Samstagnacht bis Sonntagmorgen

Mittwoch, 16.12.1964 21:00  ! Köhlersaal
21:00 Samstagnacht bis Sonntagmorgen

Programmheft WS 1964/1965:

Die zeitgenössische Realität, die Darstellung des Milieus, durch die sich die Free-Cinema-Regisseure zum Teil ihren Weg nach oben gebahnt haben, wird zum Thema ihrer Filme. Griff Jack Clayton in seinem Film »Der Weg nach oben« noch auf einen aus kleinbürgerlichen Verhältnissen kommenden Helden zurück, so stellt Karel Reisz in »Samstagnacht bis Sonntagmorgen« einen proletarischen, rebellischen Arbeiter, Arthur Seaton, in den Mittelpunkt des Geschehens. Arthur ist kein Revolutionär. Anarchist aus Verantwortungslosigkeit, geht er in seinem Aufbegehren nicht über spontane Äußerungen des Unbehagens hinaus: ein scharfes Wort gegen den Vorgesetzten oder einen Steinwurf nach dem Schild eines Baugeschäftes, dem Symbol des Reichtums. Er ist ein geschickter Arbeiter, der tagsüber an der Werkbank seinen Akkord ableistet und dann zum Wochenende »was vom Leben haben will. Alles’ andere ist Käse!« Die Hauptsache ist ihm sein Vergnügen, der Kino-Abend mit dem Platz in der letzten Reihe, das Saufduell in der Kneipe und die Nächte mit der erfahrenen um etliche Jahre älteren Frau eines Arbeitskollegen. Für Politik interessiert er sich nicht sonderlich, wenn er auch die sozialen Vorzüge des Wohlfahrtsstaates zu schätzen weiß. Ein indifferenter stets grantiger Held, der auf alles schimpft und sein Leben genießen will, wie es ihm gefällt. Das Ende des Films eröffnet einen zwiespältigen Aspekt auf seine zukünftige Ehe mit Doreen, einem Mädchen‚ das seiner stillen Sehnsucht entspricht:

Er wirft einen Stein nach dem Schild einer Baufirma, von deren Häuschen er vielleicht eines beziehen wird. »Tu doch nicht so was Sinnloses«, wirft ihm seine Braut vor. Arthur: »So etwas werde ich noch öfter tun, daran mußt du dich gewöhnen.« Die Haltung ist natürlich nicht neu, doch wirkt sie in diesem Film belebt von neuer Vitalität und neuem Milieu. Dort, das wird sofort deutlich, kennen sich die Regisseure aus. Mit einem ungestümen Realismus zeichnen sie diese Umgebung mit all ihren Brutalitäten ab.

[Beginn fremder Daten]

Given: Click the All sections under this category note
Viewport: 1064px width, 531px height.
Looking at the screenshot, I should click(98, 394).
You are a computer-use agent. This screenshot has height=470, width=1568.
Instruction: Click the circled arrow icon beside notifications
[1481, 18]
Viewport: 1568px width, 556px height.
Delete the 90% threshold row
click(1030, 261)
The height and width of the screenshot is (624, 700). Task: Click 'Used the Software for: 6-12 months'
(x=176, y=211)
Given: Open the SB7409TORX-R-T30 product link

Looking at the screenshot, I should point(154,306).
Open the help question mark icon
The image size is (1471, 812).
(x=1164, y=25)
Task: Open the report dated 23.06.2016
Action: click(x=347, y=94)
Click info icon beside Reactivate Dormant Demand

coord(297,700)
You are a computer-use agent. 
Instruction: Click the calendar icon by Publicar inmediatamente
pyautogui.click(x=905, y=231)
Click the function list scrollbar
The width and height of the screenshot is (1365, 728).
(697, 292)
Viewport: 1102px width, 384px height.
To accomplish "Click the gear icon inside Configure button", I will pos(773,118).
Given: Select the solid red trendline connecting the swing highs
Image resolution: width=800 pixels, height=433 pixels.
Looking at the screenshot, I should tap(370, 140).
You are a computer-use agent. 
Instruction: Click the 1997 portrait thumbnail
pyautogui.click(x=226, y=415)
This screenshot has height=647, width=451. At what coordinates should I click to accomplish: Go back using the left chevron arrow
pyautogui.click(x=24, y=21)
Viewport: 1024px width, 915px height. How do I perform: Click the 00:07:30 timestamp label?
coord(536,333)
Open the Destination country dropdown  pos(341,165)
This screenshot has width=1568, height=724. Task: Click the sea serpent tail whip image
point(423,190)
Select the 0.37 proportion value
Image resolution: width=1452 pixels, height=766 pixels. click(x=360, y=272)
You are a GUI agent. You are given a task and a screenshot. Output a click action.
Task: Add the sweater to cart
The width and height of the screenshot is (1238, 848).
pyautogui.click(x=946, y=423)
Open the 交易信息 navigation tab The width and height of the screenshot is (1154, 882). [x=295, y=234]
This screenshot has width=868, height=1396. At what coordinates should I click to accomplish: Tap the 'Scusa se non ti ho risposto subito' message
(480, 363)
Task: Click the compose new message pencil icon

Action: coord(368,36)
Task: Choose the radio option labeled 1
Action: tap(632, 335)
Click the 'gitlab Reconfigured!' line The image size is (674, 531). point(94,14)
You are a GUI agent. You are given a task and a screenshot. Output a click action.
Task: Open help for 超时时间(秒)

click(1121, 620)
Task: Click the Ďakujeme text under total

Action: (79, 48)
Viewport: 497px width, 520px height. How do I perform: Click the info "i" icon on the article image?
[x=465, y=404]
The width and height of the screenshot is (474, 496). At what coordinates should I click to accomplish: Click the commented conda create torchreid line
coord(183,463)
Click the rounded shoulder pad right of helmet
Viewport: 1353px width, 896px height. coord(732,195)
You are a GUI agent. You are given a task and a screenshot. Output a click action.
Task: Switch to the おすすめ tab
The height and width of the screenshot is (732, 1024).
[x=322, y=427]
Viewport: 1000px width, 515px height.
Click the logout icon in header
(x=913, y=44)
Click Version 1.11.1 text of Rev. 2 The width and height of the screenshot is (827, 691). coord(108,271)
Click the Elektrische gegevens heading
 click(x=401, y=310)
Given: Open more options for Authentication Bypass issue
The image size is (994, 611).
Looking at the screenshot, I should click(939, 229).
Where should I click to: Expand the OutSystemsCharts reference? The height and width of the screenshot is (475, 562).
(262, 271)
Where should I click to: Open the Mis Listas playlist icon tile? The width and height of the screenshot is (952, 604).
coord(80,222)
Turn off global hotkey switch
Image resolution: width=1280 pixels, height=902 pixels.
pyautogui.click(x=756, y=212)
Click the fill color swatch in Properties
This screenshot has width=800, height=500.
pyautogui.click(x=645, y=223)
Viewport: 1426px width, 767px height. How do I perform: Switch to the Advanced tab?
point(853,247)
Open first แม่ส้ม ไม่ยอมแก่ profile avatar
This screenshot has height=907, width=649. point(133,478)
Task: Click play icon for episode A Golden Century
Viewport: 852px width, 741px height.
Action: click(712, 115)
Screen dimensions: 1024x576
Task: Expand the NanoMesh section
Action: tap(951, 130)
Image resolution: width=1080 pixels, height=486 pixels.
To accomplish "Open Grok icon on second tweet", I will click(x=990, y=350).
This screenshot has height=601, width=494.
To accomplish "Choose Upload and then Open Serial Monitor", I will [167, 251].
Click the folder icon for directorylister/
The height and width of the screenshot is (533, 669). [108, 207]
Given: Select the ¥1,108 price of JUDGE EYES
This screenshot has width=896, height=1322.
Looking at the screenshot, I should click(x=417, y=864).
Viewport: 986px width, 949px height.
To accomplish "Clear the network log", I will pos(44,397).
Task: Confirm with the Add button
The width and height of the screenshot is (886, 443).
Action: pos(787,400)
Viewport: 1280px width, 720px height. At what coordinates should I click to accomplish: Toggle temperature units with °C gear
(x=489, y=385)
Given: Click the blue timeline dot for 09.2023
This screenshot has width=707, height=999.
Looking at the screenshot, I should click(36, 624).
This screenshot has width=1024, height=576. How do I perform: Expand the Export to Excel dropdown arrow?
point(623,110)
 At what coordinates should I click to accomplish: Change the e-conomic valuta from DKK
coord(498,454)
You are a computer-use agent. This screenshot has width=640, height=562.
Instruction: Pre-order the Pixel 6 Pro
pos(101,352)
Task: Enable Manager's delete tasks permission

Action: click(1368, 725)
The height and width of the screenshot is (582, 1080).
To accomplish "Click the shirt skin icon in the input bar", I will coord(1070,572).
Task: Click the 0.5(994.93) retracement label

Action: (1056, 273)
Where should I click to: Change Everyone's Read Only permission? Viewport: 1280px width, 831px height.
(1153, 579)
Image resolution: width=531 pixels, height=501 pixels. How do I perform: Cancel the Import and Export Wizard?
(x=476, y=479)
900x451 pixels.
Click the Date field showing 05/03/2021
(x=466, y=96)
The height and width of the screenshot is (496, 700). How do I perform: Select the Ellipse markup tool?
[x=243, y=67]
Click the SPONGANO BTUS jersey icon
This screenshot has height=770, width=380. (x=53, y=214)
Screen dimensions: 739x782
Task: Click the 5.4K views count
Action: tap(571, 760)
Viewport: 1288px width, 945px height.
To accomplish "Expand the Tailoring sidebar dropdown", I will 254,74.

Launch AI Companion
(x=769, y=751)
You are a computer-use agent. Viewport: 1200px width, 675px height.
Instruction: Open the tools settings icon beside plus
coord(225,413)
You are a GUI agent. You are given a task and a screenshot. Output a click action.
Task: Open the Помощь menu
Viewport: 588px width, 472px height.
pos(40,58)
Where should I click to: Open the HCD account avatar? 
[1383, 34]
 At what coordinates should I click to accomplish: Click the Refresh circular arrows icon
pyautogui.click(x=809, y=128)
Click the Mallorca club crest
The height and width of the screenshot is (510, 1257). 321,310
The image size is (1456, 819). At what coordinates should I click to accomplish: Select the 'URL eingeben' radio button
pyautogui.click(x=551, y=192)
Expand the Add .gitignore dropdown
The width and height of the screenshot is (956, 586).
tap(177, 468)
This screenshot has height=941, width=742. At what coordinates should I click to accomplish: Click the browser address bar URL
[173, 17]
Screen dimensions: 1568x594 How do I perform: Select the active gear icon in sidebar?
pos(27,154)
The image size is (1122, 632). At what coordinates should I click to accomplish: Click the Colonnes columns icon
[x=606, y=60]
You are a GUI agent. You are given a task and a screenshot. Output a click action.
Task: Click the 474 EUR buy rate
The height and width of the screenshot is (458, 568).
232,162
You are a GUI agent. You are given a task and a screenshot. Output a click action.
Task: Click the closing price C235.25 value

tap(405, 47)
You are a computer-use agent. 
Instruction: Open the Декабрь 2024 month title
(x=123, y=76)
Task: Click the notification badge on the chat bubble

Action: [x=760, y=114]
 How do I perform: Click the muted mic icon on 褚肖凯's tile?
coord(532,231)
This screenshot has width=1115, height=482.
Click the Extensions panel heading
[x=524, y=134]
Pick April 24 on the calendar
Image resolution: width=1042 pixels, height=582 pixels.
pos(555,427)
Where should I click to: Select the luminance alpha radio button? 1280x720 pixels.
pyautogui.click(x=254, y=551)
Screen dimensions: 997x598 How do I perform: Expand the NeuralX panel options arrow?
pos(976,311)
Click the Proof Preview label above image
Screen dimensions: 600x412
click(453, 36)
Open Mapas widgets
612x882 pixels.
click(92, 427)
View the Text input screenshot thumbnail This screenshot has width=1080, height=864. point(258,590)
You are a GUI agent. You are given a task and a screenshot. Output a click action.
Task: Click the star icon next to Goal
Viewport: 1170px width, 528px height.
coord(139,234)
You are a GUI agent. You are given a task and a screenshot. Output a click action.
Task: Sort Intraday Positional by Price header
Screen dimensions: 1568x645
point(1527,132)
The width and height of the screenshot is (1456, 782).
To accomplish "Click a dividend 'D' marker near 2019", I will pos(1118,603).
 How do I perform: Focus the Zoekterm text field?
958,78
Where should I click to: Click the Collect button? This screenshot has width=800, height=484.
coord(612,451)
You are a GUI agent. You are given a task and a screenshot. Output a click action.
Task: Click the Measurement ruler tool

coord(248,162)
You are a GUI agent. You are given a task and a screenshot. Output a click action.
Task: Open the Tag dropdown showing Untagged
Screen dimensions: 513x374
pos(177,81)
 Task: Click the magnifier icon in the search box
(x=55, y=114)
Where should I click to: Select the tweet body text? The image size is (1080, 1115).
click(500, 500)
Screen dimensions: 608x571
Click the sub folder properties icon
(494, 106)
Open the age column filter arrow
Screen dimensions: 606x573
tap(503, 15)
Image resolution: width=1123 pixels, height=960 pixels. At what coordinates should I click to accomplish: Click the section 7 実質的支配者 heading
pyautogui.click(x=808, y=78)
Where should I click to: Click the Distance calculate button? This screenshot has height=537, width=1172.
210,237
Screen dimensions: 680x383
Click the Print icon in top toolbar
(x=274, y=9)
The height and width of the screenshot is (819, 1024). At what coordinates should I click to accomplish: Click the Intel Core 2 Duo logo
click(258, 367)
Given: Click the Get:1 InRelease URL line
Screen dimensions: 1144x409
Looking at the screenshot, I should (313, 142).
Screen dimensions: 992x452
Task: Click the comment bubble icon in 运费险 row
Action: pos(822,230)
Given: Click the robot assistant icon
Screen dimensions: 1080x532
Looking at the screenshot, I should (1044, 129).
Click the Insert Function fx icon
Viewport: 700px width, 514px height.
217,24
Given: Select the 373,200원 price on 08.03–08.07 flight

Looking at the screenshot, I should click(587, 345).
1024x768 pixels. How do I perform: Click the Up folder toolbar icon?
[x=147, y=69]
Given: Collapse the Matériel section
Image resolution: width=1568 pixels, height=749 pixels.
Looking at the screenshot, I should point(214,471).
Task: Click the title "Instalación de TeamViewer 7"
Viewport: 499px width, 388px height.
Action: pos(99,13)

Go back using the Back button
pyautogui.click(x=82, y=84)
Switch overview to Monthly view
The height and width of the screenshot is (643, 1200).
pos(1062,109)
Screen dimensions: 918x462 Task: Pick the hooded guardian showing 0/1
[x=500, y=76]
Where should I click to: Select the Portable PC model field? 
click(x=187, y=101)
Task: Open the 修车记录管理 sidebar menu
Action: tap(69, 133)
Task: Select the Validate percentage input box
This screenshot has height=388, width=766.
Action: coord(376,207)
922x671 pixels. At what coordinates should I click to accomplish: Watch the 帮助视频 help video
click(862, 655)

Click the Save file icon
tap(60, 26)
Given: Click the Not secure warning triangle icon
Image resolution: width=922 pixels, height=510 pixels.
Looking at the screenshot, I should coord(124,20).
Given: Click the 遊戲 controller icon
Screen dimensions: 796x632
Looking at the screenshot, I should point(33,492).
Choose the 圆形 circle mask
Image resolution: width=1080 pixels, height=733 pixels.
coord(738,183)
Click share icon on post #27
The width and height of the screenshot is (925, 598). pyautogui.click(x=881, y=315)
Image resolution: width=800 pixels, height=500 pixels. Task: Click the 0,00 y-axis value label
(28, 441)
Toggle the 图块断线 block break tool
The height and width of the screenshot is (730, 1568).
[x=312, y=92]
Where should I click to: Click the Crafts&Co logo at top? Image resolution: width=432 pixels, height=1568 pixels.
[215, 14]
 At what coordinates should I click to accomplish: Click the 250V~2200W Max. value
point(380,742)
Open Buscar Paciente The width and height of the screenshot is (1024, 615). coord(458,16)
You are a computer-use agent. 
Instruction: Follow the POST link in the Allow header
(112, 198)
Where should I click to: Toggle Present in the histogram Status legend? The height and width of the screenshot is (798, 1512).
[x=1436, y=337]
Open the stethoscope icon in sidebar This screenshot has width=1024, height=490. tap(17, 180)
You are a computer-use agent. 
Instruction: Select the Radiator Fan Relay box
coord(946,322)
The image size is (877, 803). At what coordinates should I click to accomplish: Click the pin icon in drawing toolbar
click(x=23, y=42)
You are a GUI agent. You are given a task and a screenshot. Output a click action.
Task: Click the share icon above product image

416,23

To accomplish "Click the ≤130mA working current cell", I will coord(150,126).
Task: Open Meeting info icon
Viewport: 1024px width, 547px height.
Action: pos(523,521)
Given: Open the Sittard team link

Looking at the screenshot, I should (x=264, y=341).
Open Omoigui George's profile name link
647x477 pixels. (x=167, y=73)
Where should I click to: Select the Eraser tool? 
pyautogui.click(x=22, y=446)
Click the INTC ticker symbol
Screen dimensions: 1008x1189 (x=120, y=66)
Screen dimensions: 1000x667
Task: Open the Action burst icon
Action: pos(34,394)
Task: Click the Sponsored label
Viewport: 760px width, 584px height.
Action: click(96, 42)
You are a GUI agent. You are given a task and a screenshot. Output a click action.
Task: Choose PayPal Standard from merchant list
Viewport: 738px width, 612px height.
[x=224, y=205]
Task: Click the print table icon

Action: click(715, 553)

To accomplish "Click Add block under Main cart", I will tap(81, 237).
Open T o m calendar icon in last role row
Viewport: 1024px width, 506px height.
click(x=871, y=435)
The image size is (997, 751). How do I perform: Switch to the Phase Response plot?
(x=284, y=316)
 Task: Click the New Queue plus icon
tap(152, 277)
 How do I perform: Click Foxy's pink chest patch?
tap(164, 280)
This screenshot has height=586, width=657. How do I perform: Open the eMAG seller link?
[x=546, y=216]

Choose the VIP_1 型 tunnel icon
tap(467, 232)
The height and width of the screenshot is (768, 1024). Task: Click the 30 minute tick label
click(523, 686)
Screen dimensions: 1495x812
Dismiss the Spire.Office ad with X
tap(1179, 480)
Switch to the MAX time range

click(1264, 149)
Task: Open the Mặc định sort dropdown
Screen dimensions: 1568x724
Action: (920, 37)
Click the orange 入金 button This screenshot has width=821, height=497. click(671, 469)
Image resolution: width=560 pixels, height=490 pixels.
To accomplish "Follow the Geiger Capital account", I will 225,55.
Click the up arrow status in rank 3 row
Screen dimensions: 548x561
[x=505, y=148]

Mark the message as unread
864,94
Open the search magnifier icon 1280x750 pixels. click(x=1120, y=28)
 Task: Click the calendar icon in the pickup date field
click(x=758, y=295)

Das Geschehen ist dramaturgisch geschickt arrangiert.
Kamera, Bild- und Tonmontage betonen es wirksam. Den Schauspielern wird ein differenziertes Spiel abverlangt.
Das Ergebnis ist jene Art von Realismus, bei dem sich die Form dem Inhalt anpaßt. So ist das Schuß-Gegenschuß-Verfahren bei Dialogen und die Verlegung einer dramatischen Szene auf einen Jahrmarkt, dergestalt, daß innere und äußere Bewegtheit miteinander korrespondieren, ein deutlicher Beweis für diesen Stil. Ein Stil, der den Zuschauer zur Identifikation mit dem Geschehen anhält.

Karel Reisz beweist in diesem Film seine außerordentliche Beobachtungsgabe für die soziale und ideologische Realität, die schon in seinen ersten Dokumentarfilmen (Momma Don’t Allow; We Are The Lambeth Boys) hervorstach und seine Fähigkeit, das menschliche Verhalten in der modernen Gesellschaft zu schildern. Er referiert Lebensumstände und Gebaren seines Helden präzis und nuanciert, ohne das intellektuelle Pathos Osbornes und Richardsons, dabei aber mit Wahrhaftigkeit in der Schilderung des industriellen Alltags und mit entschiedenem Engagement an der Sache des Individuums, das diesem Alltag unterworfen ist.